And before you know it, a dreaded conversation looms over you and your daughter like a cloud of bum-puffed cigarette smoke.
Do you tell your daughter she’s dating a douchbag?
The answer? No. “My general advice is to be careful,” Lamble says, “you don’t want to drive her further into his arms. Obviously if there are any signs of domestic violence, then it’s a far more serious matter that needs to be managed carefully. [Otherwise] sit back and observe.”
Ugh. That’s right. Observe the slug pouring himself all over your baby girl. The baby girl who liked it when you cut her grapes in half. The baby girl who once asked you to help her put her seatbelt on.
Strap in. Everyone’s in for a ride but you can make it to your destination. Start with making a little extra room.

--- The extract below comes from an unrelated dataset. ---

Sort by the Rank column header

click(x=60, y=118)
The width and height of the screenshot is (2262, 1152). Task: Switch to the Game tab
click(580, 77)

Because before you ban this boofhead from your home, Lamble suggests, “invite him over – a lot. Let your daughter see how he fits in with your family. See how she is with him. Does he bring out the best in her? It’s about your daughter’s happiness, not whether you like him or not.”
Most of the time, it’s because we’ve all been there. We’ve been dumped. Dumped by the guy we believed was our true love.
And oh, the heartache.
My eyes well up for my sixteen-year-old-self standing at the driveway of the school carpark, talking to my soon-to-be-ex-boyfriends-best-friend who is moments away from telling me that he was breaking up with me. For his friend. Who couldn’t break up with me because he still really liked me. “Huh? But if he likes me, why is he breaking up with me?” My friends looked on in pity and wonderment from the science lab above us.
I don’t believe a relationship was dissected with more enthusiasm and confusion until Brad Pitt left Jennifer Aniston for Angelina Jolie.
I doubt my ex-boyfriend and his best friend would even remember this blip on their relationship rollercoaster. It’s highly likely, nor would their parents. But why?
“When it comes to a son, you often have two women competing to be the most important woman in their life,” says Lamble. “We worry more about our daughters because we relate to the idea of getting hurt. Most of us clearly remember having our hearts broken by a guy who was never good for us.”
Because that’s when the real problem starts, right?
As Steve Martin so beautifully said in Father of the Bride, “you worry about her meeting the wrong kind of guy, the kind of guy who only wants one thing … Then, you stop worrying about her meeting the wrong guy, and you worry about her meeting the right guy. That’s the greatest fear of all, because, then you lose her.”
But you don’t have to.
You don’t need to lose your daughter. Whether she’s dating a douchebag or not.
Lamble says, “if you want to stay close to your adult child, it’s important to accept their choices of partner … and that includes accepting them dating someone you hate.”
And that means loving your baby girl as unconditionally and joyously as you did the moment she was born.